I had gone to the United States on vacation and he picked me up at the airport to take me to New Jersey. From the instant I saw him I knew that he was ill but I thought that he was suffering a bout of the flu.
His wife, my sister, was out of State and two days later he had to go back to the airport, this time to collect her.
From the moment she set eyes on him she demanded that he go to the hospital but he was a stubborn coot. Early the next morning, though, she bundled him to the hospital where he remained even after I returned to Guyana.

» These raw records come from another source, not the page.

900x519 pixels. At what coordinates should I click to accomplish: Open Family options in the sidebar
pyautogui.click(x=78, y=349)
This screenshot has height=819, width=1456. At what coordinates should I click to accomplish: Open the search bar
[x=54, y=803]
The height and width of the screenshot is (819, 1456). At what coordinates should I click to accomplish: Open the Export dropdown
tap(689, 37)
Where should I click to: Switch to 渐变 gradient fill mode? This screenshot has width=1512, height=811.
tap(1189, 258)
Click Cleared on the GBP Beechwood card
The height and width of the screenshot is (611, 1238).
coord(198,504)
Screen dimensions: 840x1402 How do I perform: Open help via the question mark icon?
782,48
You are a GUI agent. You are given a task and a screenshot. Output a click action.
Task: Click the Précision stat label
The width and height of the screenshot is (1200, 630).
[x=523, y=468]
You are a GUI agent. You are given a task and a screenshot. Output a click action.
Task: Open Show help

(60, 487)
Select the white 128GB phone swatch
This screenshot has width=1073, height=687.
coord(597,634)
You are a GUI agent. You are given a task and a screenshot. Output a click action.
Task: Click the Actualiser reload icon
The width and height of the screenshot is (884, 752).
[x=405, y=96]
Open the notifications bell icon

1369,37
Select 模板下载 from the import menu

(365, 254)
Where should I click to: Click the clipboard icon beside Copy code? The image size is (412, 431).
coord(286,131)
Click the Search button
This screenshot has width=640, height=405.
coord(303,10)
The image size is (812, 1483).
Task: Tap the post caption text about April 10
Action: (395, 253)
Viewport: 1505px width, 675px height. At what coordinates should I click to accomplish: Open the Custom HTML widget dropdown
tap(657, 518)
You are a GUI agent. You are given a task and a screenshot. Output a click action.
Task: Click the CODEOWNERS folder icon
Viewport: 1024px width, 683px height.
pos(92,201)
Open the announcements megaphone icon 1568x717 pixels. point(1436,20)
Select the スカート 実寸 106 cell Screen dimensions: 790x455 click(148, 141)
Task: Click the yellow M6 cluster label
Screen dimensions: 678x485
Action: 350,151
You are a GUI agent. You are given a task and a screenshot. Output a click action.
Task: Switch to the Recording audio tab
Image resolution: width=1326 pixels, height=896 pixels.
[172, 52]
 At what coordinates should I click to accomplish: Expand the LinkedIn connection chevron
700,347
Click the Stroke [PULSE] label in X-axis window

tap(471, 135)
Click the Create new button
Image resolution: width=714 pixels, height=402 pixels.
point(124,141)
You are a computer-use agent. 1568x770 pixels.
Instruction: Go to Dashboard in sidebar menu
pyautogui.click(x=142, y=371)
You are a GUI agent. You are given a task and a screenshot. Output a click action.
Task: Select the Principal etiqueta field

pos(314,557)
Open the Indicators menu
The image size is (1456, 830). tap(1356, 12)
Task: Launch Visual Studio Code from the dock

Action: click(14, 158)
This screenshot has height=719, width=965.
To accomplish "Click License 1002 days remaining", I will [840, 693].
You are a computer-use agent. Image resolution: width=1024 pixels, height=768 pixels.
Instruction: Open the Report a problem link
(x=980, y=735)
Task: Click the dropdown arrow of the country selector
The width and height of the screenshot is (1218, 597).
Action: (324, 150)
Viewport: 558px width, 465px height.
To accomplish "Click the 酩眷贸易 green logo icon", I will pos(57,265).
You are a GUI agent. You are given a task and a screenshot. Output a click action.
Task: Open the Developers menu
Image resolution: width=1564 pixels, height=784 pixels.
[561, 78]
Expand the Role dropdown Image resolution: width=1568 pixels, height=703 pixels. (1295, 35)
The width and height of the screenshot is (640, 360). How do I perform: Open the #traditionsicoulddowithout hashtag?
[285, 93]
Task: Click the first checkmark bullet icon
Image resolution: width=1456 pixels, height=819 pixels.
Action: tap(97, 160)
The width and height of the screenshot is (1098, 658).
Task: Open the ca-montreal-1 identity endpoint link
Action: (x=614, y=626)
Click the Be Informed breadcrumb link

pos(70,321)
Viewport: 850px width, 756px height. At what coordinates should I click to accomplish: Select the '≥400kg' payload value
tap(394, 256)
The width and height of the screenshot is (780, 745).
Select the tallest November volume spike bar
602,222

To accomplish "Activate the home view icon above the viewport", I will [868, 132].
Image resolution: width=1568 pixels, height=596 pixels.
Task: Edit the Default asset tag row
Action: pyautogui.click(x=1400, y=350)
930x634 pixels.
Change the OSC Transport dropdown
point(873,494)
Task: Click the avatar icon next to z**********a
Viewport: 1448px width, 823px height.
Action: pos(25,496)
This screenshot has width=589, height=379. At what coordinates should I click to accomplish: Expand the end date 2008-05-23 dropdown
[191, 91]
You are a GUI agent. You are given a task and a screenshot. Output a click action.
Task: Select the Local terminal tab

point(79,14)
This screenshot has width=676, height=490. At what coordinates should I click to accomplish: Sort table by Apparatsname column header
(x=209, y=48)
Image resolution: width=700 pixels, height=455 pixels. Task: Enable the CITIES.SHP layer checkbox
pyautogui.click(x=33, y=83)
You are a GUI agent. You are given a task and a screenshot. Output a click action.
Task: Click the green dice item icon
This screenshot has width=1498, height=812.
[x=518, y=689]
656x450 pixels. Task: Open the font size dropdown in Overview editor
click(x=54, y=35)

My sister organized a birthday party for him on July 5, last and both she and her husband beseeched me to come. Perhaps they both knew that he was having his last birthday party.
Commitments caused me to decline the invitation but I vowed that I would be there in the summer. I kept my promise but he was not around. He died and it was this death that caused me to travel in August.
While there a few weeks later, I got a phone call informing me that my father had died. Death dragged me out of Guyana and death dragged me back.
My father was a different story. He had suffered a stroke back in 2000 and people expected him to die. He did not. Instead, he recovered and did better than that. He was fiercely independent and refused to accept that his lot was to be reliant on people.
I remember that day in April last year when he obviously suffered another stroke and became bedridden. His two other sons came home from overseas and heard his pleas to be taken back to Linden.
One of my brothers, Cecil, told him that if he walked again he would go to Linden. The old man walked. He was strong of will and it seemed that whatever he put his mind to, he did.
He was 90 when he died, fed up with being sick because of increasing old age and I actually said to myself that had I been in Guyana and not gone to the United States he would have been alive today. I heard that he kept asking my niece whether I had returned. I had not.
I sat back and looked at my own life. Just the other day, or so it seemed, I was a young man without a care in the world. I partied and drank; I did all the things that young people do, some of them dangerous and unmentionable.
Then I got married and children came. I had responsibility. I watched my little children grow. Just the other day they were so small and helpless; today they themselves are parents and my life is slowly ebbing, although to me it is not.
I did a quick review and I concluded that I may have no more than 20 or 30 years on earth and from the way things went 20 or 30 years is not much, because the last 20 or 30 years just disappeared, perhaps while I was asleep.
I once jogged every morning then one day my knees began to ache, I believed from the constant pounding. I was fooling myself; old age had set in. My body was telling me that the things that I once did I could do no more.
Then the doctors are telling me that my blood pressure is elevated. That was something unheard of when I was a youth, just the other day. I suppose that I have reached the stage where I have to live on medication for the rest of my life.
Yesterday I saw my father in a casket and I saw myself doing the same in a few short years to come. Am I afraid? I don’t think so.
My brother-in-law knew that his end was near and he faced it, even to the point of planning the hymns he wanted sung at his funeral.
My father was no different. I heard that he actually picked out his burial spot and decided on the clothes he wanted to wear when he died.
It is not that I am as morbid because I don’t intend to go anywhere in a hurry, but it is simply mind-boggling how short life is, and how tenuous.